* **УСЛОВИЕ ЗАДАЧИ 1**
Процитируйте из интервью о службе в экипаже самоходки кусок, начиная со слов «А как же! У» и заканчивая словами «без боевой рубки.».

---+---

Какие типы снарядов чаще всего использовали в бою — бронебойные или фугасные?

Чаще всего шрапнель использовалась. А вообще все зависело от того, какая цель была и какую команду командир подавал.

Для выстрела использовались гильзы. Так вот если гильзу распечатать, там, внутри, маленькие мешочки с порохом лежат. Количеством этих мешочков регулировалась мощность выстрела: можно было убрать несколько или, наоборот, прибавить. Например, если командир давал команду стрелять шрапнелью, то количество мешочков уменьшалось, а если бронебойным, то пороховой заряд оставался неизменным.

А можно было за счет дополнительных мешочков увеличить стандартный пороховой заряд?

Ни в коем случае! Да и некуда было их класть — гильзы шли с завода уже заполненные под завязку и запечатанные.

Кто занимался пополнением боекомплекта вашей артиллерийской установки?

Ну, вот приходит грузовик с боеприпасами. Каждый снаряд лежит в отдельном лотке. А у нас в машине есть люк для загрузки боеприпасов, открываешь его и подаешь внутрь по очереди каждый снаряд. Снаряд подается по лотку, а там, внутри, его уже принимают замковый или заряжающий и раскладывают все снаряды по машине. В общем, все занимались укладкой боекомплекта.

Командир машины принимал в этом участие?

А как же! У нас все происходило по команде.

Снаряды приходили в смазке?

Они приходили в ящиках. В каждом ящике лежало по два снаряда. И никакой консервационной смазки на этих снарядах не было. Мы брали эти снаряды и прямо из ящика отправляли их в люк «самоходки».

Какова была иерархия в экипаже? Командир, ясное дело, был главнее всех. А кто шел после него по важности?

Конечно механик-водитель. Затем наводчик. Я уже говорил, что мехвод с наводчиком в одной связке работали. А заряжающий с замковым уже второстепенную роль в экипаже играли.

Если в бою случалась поломка мотора или перебита гусеница, каковы были действия экипажа? Что он должен был предпринять в связи с остановкой машины?

Когда нашей машине разбило «ленивец», мы по рации сообщили об этом и вызвали помощь. К ней потом, после боя, для эвакуации, подошли ремонтные машины — такие же «самоходки» как и наша, но без боевой рубки.

Ремонт осуществлялся на месте или подбитую технику тащили в тыл?

Чаще всего ремонтировали на месте. А вот когда у нас разбило «ленивец», нашу машину вытащили с поля боя.

Если самоходную установку подбивали, ее экипаж обязан был находиться в машине до тех пор, пока орудие было исправно и могло вести огонь? Или разрешалось покидать подбитую машину?

Нет, мы до последнего не покидали машину. Даже если «самоходка» обездвижена, и мы весь боекомплект расстреляли, то все равно не имели права покинуть машину. Но у нас всегда снаряды оставались, мы полностью боекомплект не расстреливали.

В Вашем наградном листе сказано, что Вы покинули свою машину. Это произошло по какой причине?

---+---

* **УСЛОВИЕ ЗАДАЧИ 2**
Замените в записях «Instruction» на «Task», остальное не трогайте. Выпишите только строки записей, начиная со строки, где есть «You are a computer-use agent. This», и заканчивая последней строкой записей, без картинок.

---+---

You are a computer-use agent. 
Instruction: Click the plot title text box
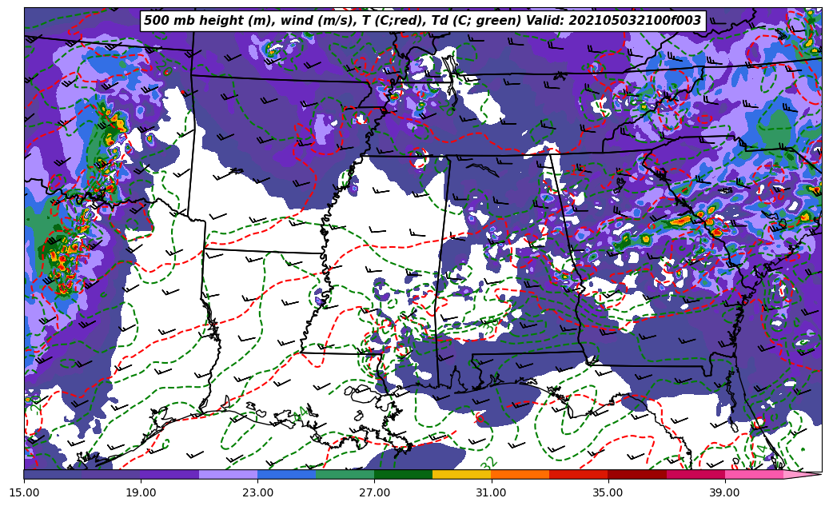click(422, 21)
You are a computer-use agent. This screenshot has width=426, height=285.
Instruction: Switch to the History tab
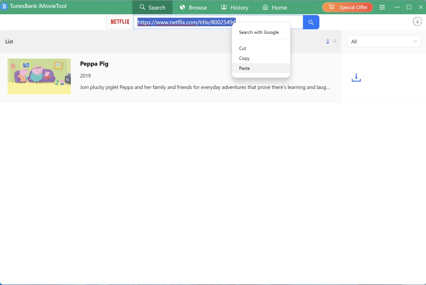[x=234, y=8]
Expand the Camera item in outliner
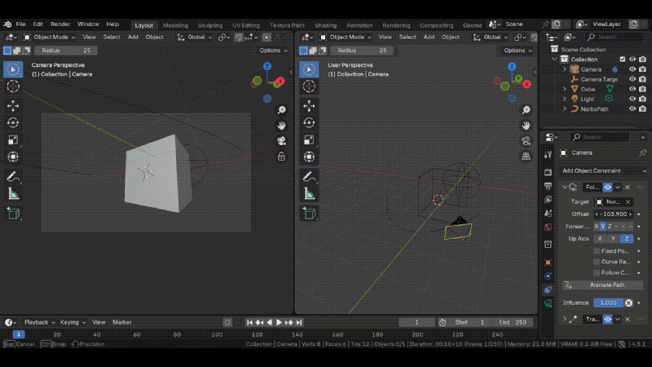The height and width of the screenshot is (367, 652). click(564, 69)
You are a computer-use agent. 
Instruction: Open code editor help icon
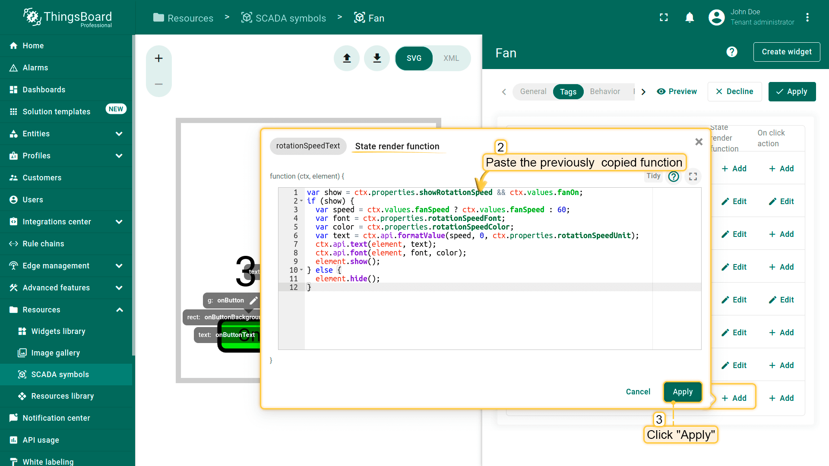tap(674, 176)
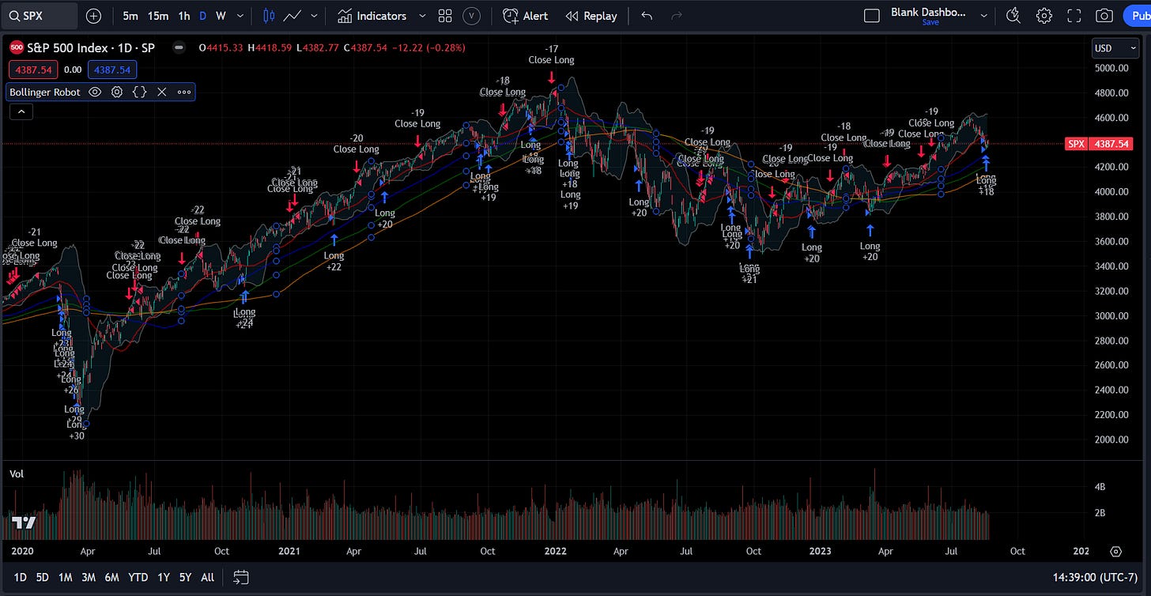Click the undo arrow icon
This screenshot has width=1151, height=596.
647,16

---+---

* **ПОЛНЫЙ ОТВЕТ 1**
А как же! У нас все происходило по команде.

Снаряды приходили в смазке?

Они приходили в ящиках. В каждом ящике лежало по два снаряда. И никакой консервационной смазки на этих снарядах не было. Мы брали эти снаряды и прямо из ящика отправляли их в люк «самоходки».

Какова была иерархия в экипаже? Командир, ясное дело, был главнее всех. А кто шел после него по важности?

Конечно механик-водитель. Затем наводчик. Я уже говорил, что мехвод с наводчиком в одной связке работали. А заряжающий с замковым уже второстепенную роль в экипаже играли.

Если в бою случалась поломка мотора или перебита гусеница, каковы были действия экипажа? Что он должен был предпринять в связи с остановкой машины?

Когда нашей машине разбило «ленивец», мы по рации сообщили об этом и вызвали помощь. К ней потом, после боя, для эвакуации, подошли ремонтные машины — такие же «самоходки» как и наша, но без боевой рубки.

* **ПОЛНЫЙ ОТВЕТ 2**
You are a computer-use agent. This screenshot has width=426, height=285.
Task: Switch to the History tab
[x=234, y=8]
Expand the Camera item in outliner
The height and width of the screenshot is (367, 652). click(564, 69)
You are a computer-use agent. 
Task: Open code editor help icon
tap(674, 176)
Click the undo arrow icon
This screenshot has width=1151, height=596.
647,16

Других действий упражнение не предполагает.